Community foundations working hard to engage communities and improve their practices view the report as a helpful baseline for their racial equity efforts.

“When we talk about applying a racial equity lens in philanthropy, a core aspect of the work is using data to address racial disparities,” said Denise St. Omer, Vice President of Grantmaking and Inclusion Initiatives at the Greater Kansas City Community Foundation. “In this moment when many community foundations are leaning into the work of advancing racial equity, NCRP’s report helps guide our work and inform our thinking on how we can raise awareness of the critical needs and structural barriers facing the Black Community.”

“29 years ago, NCRP issued a report that called in and inspired Seattle Foundation to create initiatives centering communities most impacted by racial and economic inequities. Since then, we have learned so much from and increased our investments in Black-led organizations,” said Seattle Foundation President and CEO Tony Mestres. “This latest NCRP report is important and timely, highlighting a historically persistent problem across the philanthropic sector: the chronic underinvestment in Black-led organizations and movements. In this time of reckoning, we are committed to engaging our philanthropists in advancing racial equity. We must all do better to invest in Black lives, now and in the long term.”

Decades of research by the Philanthropic Initiative for Racial Equity (PRE), The Association of Black Foundation Executives (ABFE), Greenlining Institute and others describe philanthropy’s massive under-investment in communities of color and in Black communities specifically. PRE and ABFE’s research has shown total philanthropic support for Black communities hovering at around 1.8%.

“Funding Black communities at a rate commensurate with their relative size is a floor for equitable funding, not a ceiling,” said NCRP Vice President and Chief Engagement Officer Jeanné Lewis. “The bottom line is that community foundations have neglected their charge to serve their full communities. Regardless of why, we must immediately address how Black Americans have been excluded from community foundation grantmaking writ large.”

NCRP’s research team found a similar underinvestment in the pro-immigrant and pro-refugee community this past spring in a larger analysis of community foundations nationwide. “Won’t You Be My Neighbor: Local Foundations, Immigrants and Refugee Populations,” found that while immigrants and refugees represented 14% of the nation’s population, the share of local philanthropic dollars invested in this community from 2017-2018 was just 1% for service organizations and 0.4% for movement groups involved in advocacy and organizing. The report’s open source data tool provides snapshots of total local foundation giving for immigrants and refugee-serving organizations and the pro-immigrant, pro-refugee movement in all 50 states and the District of Columbia. It also details the share of funding that went to these groups by each state’s local grantmakers.

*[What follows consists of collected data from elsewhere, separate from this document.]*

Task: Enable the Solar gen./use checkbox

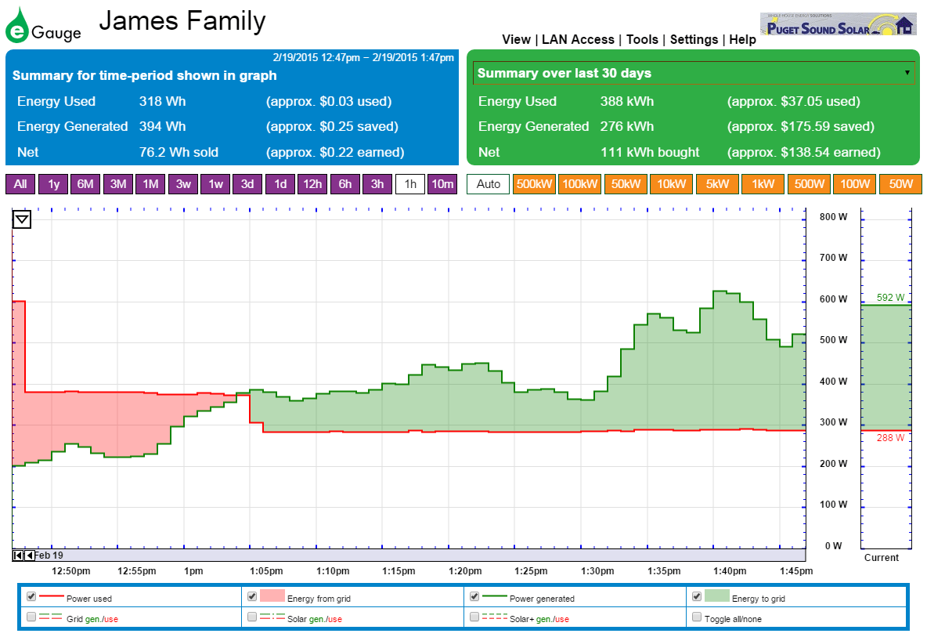Action: (252, 617)
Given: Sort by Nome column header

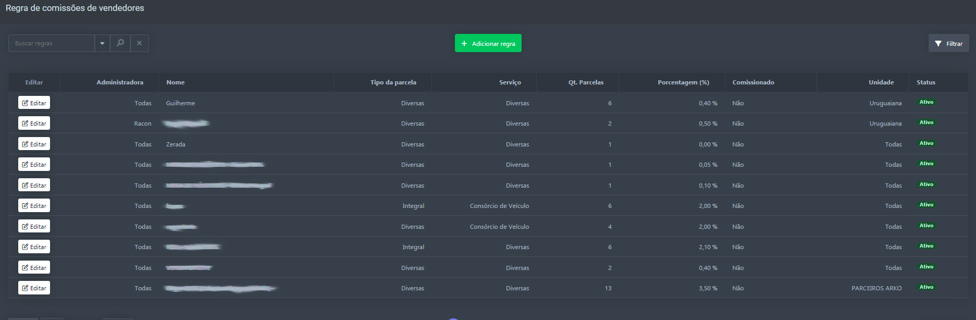Looking at the screenshot, I should pos(176,82).
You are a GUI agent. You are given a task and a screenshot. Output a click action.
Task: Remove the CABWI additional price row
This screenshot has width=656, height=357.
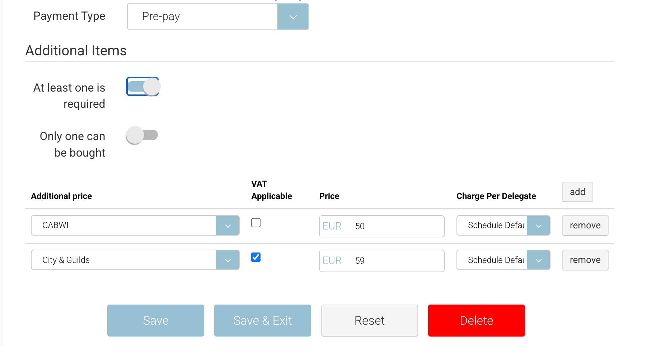point(585,226)
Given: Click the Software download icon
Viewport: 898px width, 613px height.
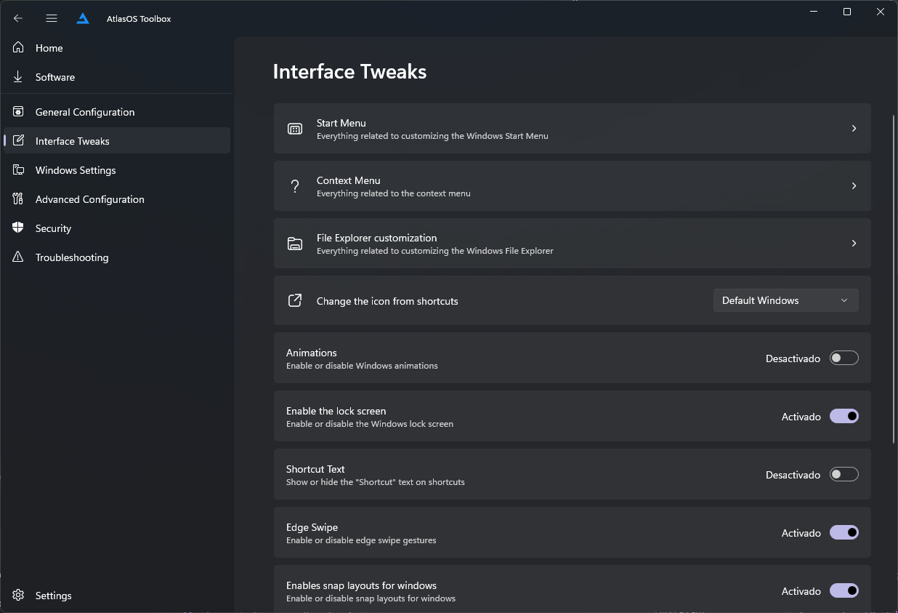Looking at the screenshot, I should coord(19,77).
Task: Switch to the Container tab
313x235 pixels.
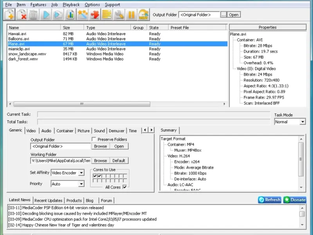Action: point(65,131)
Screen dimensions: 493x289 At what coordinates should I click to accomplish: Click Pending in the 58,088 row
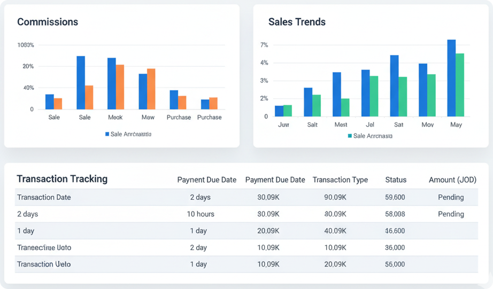(x=451, y=214)
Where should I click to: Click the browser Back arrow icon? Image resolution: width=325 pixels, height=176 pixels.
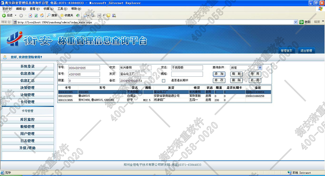coord(4,15)
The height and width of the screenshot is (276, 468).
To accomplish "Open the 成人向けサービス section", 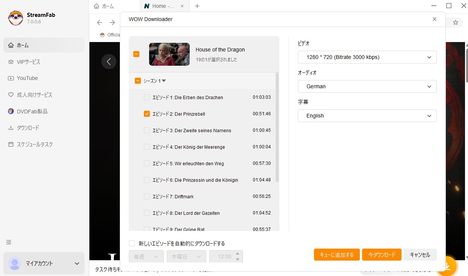I will click(35, 95).
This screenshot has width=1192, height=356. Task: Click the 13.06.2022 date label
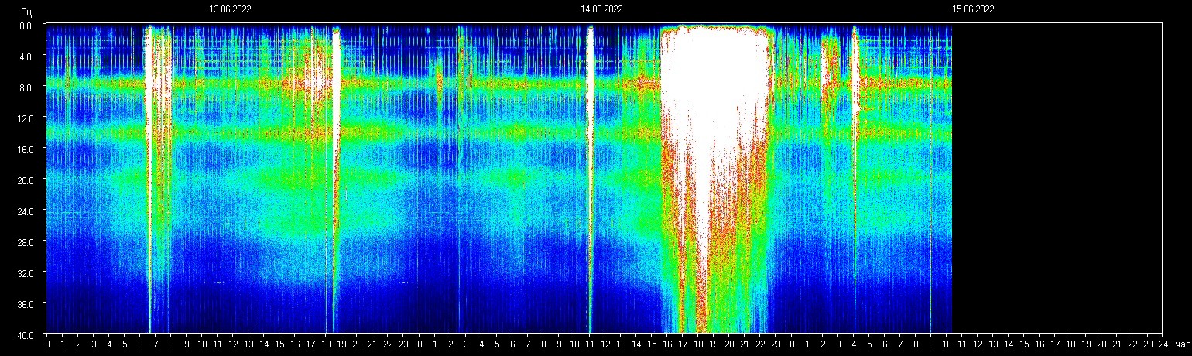click(230, 9)
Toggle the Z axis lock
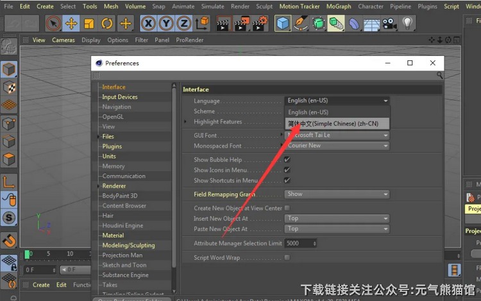The image size is (481, 301). click(183, 24)
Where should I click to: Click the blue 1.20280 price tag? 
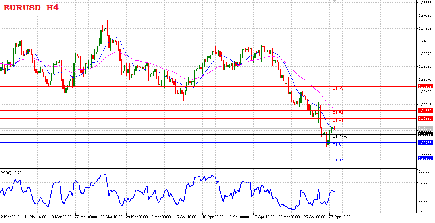click(425, 158)
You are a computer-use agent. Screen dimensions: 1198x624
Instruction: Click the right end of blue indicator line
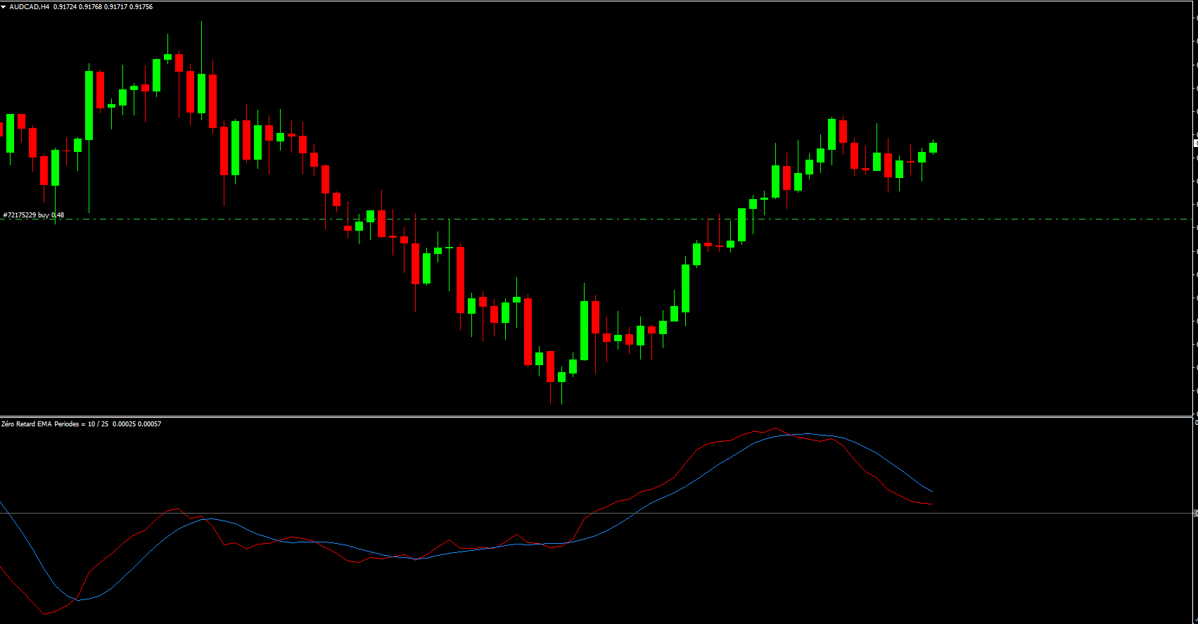(932, 492)
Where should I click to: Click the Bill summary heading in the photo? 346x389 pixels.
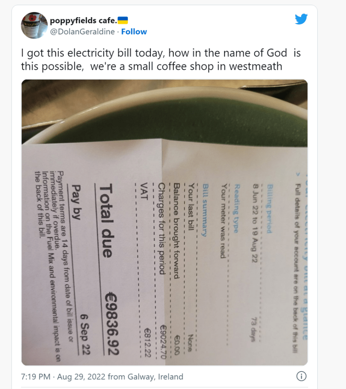click(206, 210)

NCRP amplifies the voice of nonprofits and the communities they serve in the philanthropic sector. Through research and advocacy, it works to ensure that grantmakers and donors contribute to the creation of a fair, just and equitable world. The organization’s Movement Investment Project is a long-term initiative that looks to provide data, campaigns and other tools to drive more philanthropic resources to social movements so that the organizations leading the way towards a fairer, more inclusive and just future can succeed. For more information, visit


* Editor’s Note: When this press release was originally published, we used the term “going to” in an attempt to keep language simple, less jargony and more accessible. In an effort to clear up any potential or lingering confusion about what data that we specifically analyzed, we are using the term “explicitly designated for” to make it clear that we are analyzing the level of funding for grants that specifically and intentionally targeted the Black Community. If community foundations had coded these as such, then these grants would have been included in our report. Click here for more details around these updated edits.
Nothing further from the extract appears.